Увы, но я не попадаю,
С коня на землю упадаю,
И, кажется, что умираю...
Но вовсе я не умираю,
Внезапно все же оживаю,
С земли себя я поднимаю,
Готовый биться с двадцатью!
А может, даже с тридцатью...
Владимир тяжело вздохнул. Ему на мгновение показалось, что нечто подобное он уже слышал. И не один раз. Может быть, не слова, но вот манера... Кто-то из знаменитых читал свои произведения на экране телевизора именно таким образом. Рифма "двадцатью" - "тридцатью" также навеяла бессмерные: "ботинки" - "полуботинки", "пальто - демисезонное пальто", "пять рублей - двадцать пять рублей"...

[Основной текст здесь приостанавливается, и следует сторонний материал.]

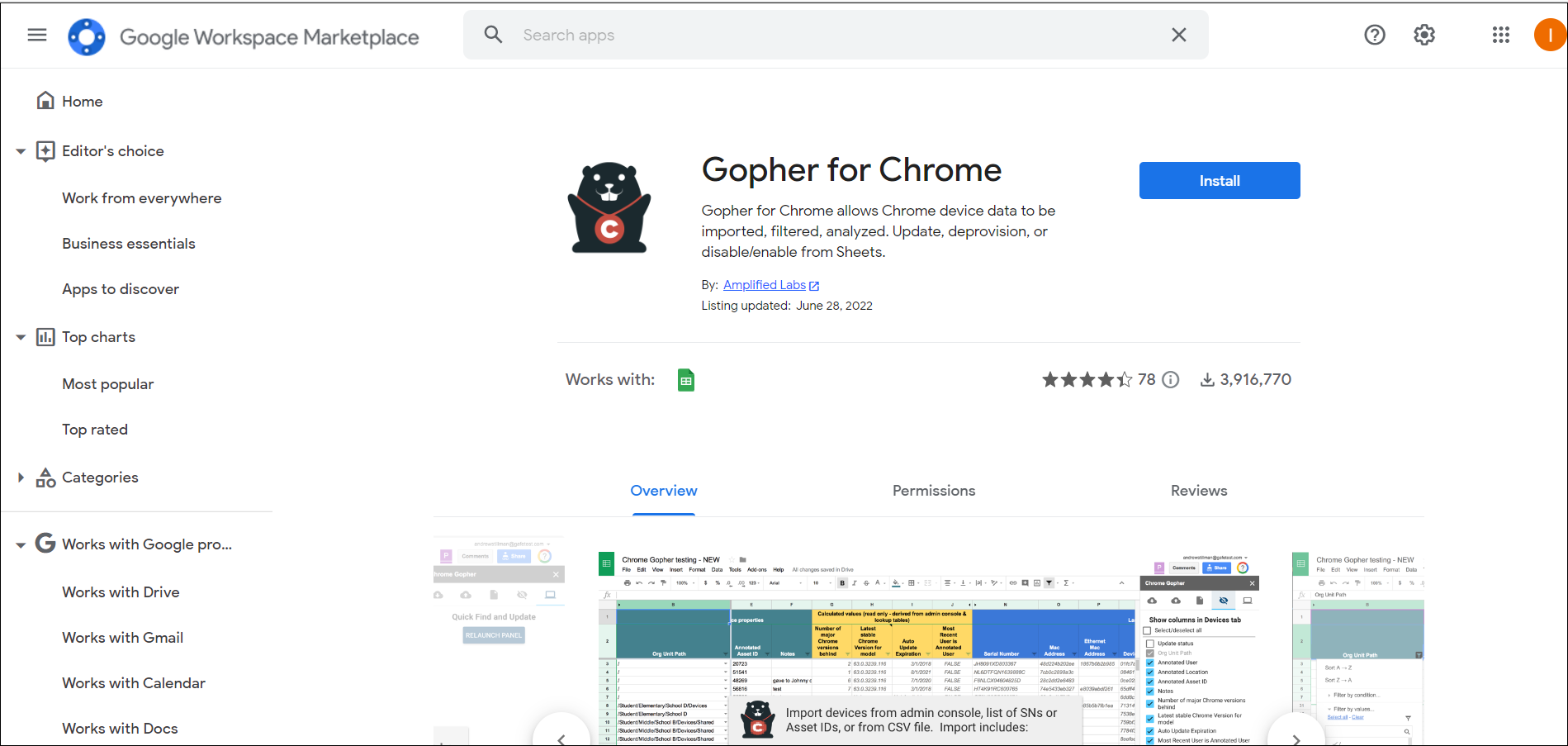Open the Help question mark icon
Viewport: 1568px width, 746px height.
click(x=1374, y=35)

Однако старик-оруженосец воспринял это по-своему.
- Понимаю, - он хотел добродушно махнуть рукой, но поскольку в ней содержался все еще полный кувшин, был вынужден сначала опорожнить его, затем уже махнуть, после чего придвинуть очередное блюдо. - Не каждому дано. Талант - его ведь ни мечом, ни копьем... Но ты не огорчайся. Может быть, у тебя тоже есть какие-нибудь способности... Я ведь поначалу тоже хотел во всем превзойти своего учителя. Но теперь говорю: какое счастье, что я у него ничему не научился! Нет, не то, чтобы совсем ничему... Его благородство, его самоотвержение... Они могут служить примером для подражания. Как сейчас помню... Во время одной из жарких битв, когда у его боевого товарища сломались копье и меч, он, не мешкая ни мгновения и не задумываясь о себе, отдал ему свои, а сам был вынужден присоединиться ко мне и наблюдать за битвой со стороны. Я тогда диктовал свои записи на холме, в полутора милях от места сражения, и прекрасно все видел. Конечно, ему было тяжело, но разве мог он поступить иначе?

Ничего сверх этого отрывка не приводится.